PLAYFUL – adjectives
– ANTIC clownish, amusing, full of tricks; given to fun, capers, or pranks; joking, playful …1902 Amer. dial.
– ANTIC AS A JAYBIRD clownish, amusing, full of tricks; given to fun, capers, or pranks; joking, playful …1917 Amer. dial.
– DAFFING playful, sportive, foolish …1724 Sc. 
– DESIPIENT foolish, silly, childish, playful; playing the fool; idly trifling …1727
– FRISKY playful, amorous …20C
– GAMBOL † sportive, playful …1597
– GAMEFUL † joyful, playful, sportive, jesting …c1205
– GAMESOME frolicsome, merry, playful, sportive …c1350
– GAMF † playful, sportive …1740 Sc.
– GAMISH playful, frolicsome, sportive …1865 Eng. dial.
– GAMMETY frolicsome, playful, fond of games …Bk1900 Eng. dial.

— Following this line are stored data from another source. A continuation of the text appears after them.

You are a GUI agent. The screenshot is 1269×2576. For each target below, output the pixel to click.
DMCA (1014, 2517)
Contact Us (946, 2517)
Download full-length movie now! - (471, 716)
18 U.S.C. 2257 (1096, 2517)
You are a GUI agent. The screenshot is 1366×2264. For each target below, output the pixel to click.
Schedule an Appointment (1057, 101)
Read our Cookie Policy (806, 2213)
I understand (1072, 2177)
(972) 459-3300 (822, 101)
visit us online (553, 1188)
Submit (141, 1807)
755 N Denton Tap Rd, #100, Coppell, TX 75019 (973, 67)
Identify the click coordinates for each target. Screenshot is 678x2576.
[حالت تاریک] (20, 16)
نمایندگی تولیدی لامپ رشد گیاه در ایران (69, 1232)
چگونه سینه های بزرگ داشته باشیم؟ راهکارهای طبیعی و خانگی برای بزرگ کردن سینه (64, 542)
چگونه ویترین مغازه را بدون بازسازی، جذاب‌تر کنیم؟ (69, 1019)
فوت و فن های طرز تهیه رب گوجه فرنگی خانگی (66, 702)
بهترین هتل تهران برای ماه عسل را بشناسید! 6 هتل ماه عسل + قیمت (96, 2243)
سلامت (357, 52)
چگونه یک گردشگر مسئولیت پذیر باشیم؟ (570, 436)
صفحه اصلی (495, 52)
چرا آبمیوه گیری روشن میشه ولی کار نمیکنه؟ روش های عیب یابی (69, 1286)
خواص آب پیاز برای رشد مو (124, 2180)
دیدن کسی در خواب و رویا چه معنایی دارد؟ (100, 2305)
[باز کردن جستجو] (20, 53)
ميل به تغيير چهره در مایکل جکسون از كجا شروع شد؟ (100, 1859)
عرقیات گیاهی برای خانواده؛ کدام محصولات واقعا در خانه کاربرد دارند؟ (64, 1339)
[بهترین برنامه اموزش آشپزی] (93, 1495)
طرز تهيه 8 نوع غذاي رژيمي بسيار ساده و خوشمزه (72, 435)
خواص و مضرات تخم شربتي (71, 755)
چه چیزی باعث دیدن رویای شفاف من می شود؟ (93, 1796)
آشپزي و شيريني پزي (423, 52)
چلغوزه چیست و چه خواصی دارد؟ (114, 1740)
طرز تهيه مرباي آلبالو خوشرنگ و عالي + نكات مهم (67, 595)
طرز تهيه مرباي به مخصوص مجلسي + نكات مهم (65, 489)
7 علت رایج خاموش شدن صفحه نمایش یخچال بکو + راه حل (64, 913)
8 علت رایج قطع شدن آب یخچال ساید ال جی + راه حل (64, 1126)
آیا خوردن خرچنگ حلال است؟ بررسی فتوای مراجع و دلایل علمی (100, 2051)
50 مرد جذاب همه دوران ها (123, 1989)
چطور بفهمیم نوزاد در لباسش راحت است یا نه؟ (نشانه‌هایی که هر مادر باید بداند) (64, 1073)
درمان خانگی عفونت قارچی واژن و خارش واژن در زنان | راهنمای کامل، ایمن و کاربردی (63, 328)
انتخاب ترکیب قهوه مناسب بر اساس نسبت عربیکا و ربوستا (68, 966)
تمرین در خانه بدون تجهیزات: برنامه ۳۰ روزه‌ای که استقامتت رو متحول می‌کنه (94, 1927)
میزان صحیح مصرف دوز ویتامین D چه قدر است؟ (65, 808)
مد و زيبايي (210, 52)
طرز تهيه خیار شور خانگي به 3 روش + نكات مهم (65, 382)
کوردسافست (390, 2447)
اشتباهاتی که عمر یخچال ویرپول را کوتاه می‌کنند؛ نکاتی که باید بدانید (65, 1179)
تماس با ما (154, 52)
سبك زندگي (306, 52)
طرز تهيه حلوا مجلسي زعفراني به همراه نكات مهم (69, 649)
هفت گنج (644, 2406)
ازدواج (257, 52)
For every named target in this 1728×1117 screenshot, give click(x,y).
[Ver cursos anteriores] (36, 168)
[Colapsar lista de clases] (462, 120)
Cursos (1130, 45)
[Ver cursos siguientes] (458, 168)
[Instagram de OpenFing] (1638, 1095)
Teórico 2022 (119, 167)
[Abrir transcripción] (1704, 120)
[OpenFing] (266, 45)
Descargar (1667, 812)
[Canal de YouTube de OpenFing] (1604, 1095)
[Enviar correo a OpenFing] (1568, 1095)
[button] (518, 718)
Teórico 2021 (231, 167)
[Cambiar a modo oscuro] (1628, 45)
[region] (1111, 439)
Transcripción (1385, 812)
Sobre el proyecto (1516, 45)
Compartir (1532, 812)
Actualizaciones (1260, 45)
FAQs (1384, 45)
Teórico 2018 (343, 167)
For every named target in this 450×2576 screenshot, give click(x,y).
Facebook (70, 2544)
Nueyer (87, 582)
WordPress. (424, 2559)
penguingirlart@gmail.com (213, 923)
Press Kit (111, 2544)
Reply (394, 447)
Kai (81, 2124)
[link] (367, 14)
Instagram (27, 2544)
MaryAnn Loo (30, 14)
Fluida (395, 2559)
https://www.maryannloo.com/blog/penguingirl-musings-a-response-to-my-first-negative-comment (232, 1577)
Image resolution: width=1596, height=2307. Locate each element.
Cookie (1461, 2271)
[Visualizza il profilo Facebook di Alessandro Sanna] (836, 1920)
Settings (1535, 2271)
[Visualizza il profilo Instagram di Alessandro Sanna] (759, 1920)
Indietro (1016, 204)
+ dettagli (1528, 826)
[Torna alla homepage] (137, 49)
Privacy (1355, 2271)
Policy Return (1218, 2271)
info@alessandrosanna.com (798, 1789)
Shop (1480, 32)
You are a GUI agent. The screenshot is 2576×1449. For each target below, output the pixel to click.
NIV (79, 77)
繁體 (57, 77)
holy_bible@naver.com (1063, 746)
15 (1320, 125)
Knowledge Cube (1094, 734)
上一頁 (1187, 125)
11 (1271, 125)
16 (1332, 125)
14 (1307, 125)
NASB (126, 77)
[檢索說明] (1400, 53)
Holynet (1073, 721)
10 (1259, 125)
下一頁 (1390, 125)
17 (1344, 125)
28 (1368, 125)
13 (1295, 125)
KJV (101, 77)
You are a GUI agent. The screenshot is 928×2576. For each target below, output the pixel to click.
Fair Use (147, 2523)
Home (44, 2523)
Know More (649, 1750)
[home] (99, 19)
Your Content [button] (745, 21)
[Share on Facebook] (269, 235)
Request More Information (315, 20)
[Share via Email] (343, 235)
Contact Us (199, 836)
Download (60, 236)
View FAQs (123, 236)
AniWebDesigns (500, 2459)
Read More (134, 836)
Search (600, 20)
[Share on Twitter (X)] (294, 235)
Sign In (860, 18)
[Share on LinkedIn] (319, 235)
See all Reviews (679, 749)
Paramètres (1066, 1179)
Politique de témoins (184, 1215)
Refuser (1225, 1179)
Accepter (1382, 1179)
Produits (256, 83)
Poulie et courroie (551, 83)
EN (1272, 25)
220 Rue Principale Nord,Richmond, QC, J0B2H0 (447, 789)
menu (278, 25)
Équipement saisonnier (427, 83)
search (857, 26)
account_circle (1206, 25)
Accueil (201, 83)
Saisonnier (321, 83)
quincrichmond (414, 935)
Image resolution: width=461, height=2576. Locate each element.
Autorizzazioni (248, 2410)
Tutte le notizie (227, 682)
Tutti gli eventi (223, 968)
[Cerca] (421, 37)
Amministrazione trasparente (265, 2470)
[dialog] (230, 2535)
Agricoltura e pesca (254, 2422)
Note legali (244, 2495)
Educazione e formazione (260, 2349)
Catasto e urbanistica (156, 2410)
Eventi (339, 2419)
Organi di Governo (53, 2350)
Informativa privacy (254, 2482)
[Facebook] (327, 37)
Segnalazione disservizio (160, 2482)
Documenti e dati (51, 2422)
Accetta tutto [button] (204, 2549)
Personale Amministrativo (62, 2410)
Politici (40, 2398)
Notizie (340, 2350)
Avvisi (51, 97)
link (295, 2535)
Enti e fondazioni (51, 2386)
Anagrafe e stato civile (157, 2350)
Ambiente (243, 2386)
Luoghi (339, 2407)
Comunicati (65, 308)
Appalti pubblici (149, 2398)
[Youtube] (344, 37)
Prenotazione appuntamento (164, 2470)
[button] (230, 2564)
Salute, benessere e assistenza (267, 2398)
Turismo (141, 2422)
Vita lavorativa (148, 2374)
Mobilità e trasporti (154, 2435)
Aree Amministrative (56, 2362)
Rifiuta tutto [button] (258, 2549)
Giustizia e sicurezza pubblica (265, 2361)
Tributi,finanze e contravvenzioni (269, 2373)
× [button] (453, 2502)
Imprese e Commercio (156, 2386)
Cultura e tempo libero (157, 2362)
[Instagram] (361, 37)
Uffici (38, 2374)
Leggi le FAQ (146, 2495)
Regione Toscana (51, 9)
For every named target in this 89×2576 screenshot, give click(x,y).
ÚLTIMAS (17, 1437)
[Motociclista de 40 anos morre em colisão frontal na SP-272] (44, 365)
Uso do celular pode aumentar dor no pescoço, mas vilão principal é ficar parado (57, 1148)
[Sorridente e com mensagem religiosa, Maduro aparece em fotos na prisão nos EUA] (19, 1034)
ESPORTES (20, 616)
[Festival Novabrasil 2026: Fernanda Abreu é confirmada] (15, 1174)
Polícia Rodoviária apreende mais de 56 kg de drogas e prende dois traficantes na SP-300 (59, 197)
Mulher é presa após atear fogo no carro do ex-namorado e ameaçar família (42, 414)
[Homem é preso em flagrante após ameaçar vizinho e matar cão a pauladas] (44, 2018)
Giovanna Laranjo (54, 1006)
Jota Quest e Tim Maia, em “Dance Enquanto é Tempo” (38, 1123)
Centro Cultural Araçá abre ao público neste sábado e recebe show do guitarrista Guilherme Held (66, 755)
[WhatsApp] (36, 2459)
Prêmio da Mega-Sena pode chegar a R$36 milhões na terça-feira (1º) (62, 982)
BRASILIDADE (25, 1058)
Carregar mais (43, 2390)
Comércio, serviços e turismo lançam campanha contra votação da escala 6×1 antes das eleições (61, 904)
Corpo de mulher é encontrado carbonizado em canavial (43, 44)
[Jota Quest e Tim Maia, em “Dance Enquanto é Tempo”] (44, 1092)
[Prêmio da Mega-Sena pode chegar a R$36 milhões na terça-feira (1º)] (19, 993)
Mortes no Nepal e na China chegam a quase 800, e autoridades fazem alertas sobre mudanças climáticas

– GAMMISH playful, frolicsome, sportive …1865 Eng. dial.
– GAMP † playful, sportive …1724 Sc.
– GAMY playful, frolicsome, sportive …Bk1900 Eng. dial.
– LAKESOME frolicsome, playful …Bk1902 Eng. dial.
– LAKISH frolicsome, playful …Bk1902 Eng. dial.
– LUDIBUND †* full of play, playful, sportive …1668
– LUDITORY merry, sportive, playful …B1900
– LUSIVE * playful, sportive …1871
– LUSORIOUS † used in sport or as a pastime; sportive, playful …1619
– LUSORY sportive, playful …1653
– MAGGOTTY frisky, playful, full of tricks, frolicsome …1820 Eng. dial.
– MARLOCKING playful, frolicsome …1889 Eng. dial.
– MARLOCKY playful, frolicsome …Bk1905 Eng. dial.
– MONKEY †* suggestive of a monkey; playful, amusing …c1680
– QUIRKY playful, witty, merry, good-humoured …1856 Sc. & Eng. dial.
– RAMPER playful …Bk1905 Eng. dial.
– SUBRISIVE smiling, playful …1867
– SUBRISORY smiling, playful …1860
playful – person
– FRATCH a rude, quarrelsome person; a playful or frolicsome child …19C Eng. dial.
– GIGLET a giddy, laughing, romping girl; a merry, light-hearted, playful girl …a1340
– GINKIE † a merry, light-hearted, playful girl; a giglet …1825 Sc.
– MAWMOOIN a blockhead, a simpleton; a playful, teasing youth or girl; literally ‘mow the moon’ …1871 Eng. dial.
– TANTARABOBUS a noisy, playful child …Bk1905 Eng. dial.
– TANTRABOBUS a noisy, playful child …Bk1882 Eng. dial.
– WANTON † a person, esp. a child, of playful, roguish or sportive conduct; sometimes used as a term of endearment …1589
 
PLAYFULLY – adverbs
– GAMEFULLY † playfully, jestingly …1387
– GAMELY † blithely, joyfully, playfully, excellently …a1300
– GAMESOMELY playfully, sportively …1601
 
PLAYFULNESS – nouns
– GAMALERIE † playfulness, fun, frolic …1818 Eng. dial.
 
PLAYGROUND – nouns
– CAMPO † a play-field, a play-ground …1612 school sl.
– PLAY-DIDDLE any piece of playground equipment …1991 Amer. dial.
playground – person 
– PARKY a playground attendant or other park employee …1941 Amer. dial.
 
PLAYMATE – person
– LAKE-LADS companions, playmates …1896 Eng. dial.
– LAKE-LASSES female companions or playmates …1849 Eng. dial.
 
PLAYTHING – nouns
– BAIRN’S-LAKINS children’s playthings, toys …1891 Eng. dial.
– BAUBLE † a child’s plaything or toy …c1460
– BEAUBELET †* a small toy, trinket, plaything …c1205
– BOCH a child’s plaything …Bk1911 Sc.
– DIDO a plaything; also used as a term to denote articles which do not give satisfaction to the owner …1892 Eng. dial.
– DIE a toy, a plaything, a geegaw …1816 Sc.
– GAMBOL † a toy, a plaything …1581
– GAUD a plaything, a toy; also, something gaudy; a showy ornament, a piece of finery; a gewgaw …c1430 
– GAWD a plaything, a toy; also, something gaudy; a showy ornament, a piece of finery; a gewgaw …c1430 
– HAPPY a toy or plaything …1924 Amer. dial.
– INGRYDOORIE a burning stick waved about in the dark by children as a plaything …1904 Sc. 
– JAPE † a trifle, a toy, a trinket, a plaything …1436
– LAIRKIN † a plaything, a toy …c1440 obs. exc. Eng. dial.
– LAKE a toy, a plaything …1887 Sc.
– LAKIN † a plaything, a toy …c1440 obs. exc. Eng. dial.
– LAKING a toy, a plaything; a trifle …1790 Eng. dial.
– LALIE a child’s toy …1898 Sc.
– LALL a child’s toy, a plaything …1838 Sc.
– LALLIE a child’s toy, a plaything …1838 Sc.
– PLAYMENT a toy, a plaything …1936 Amer. dial.
– PLAY-PRETTY a child’s plaything; a toy …1902 Amer. dial.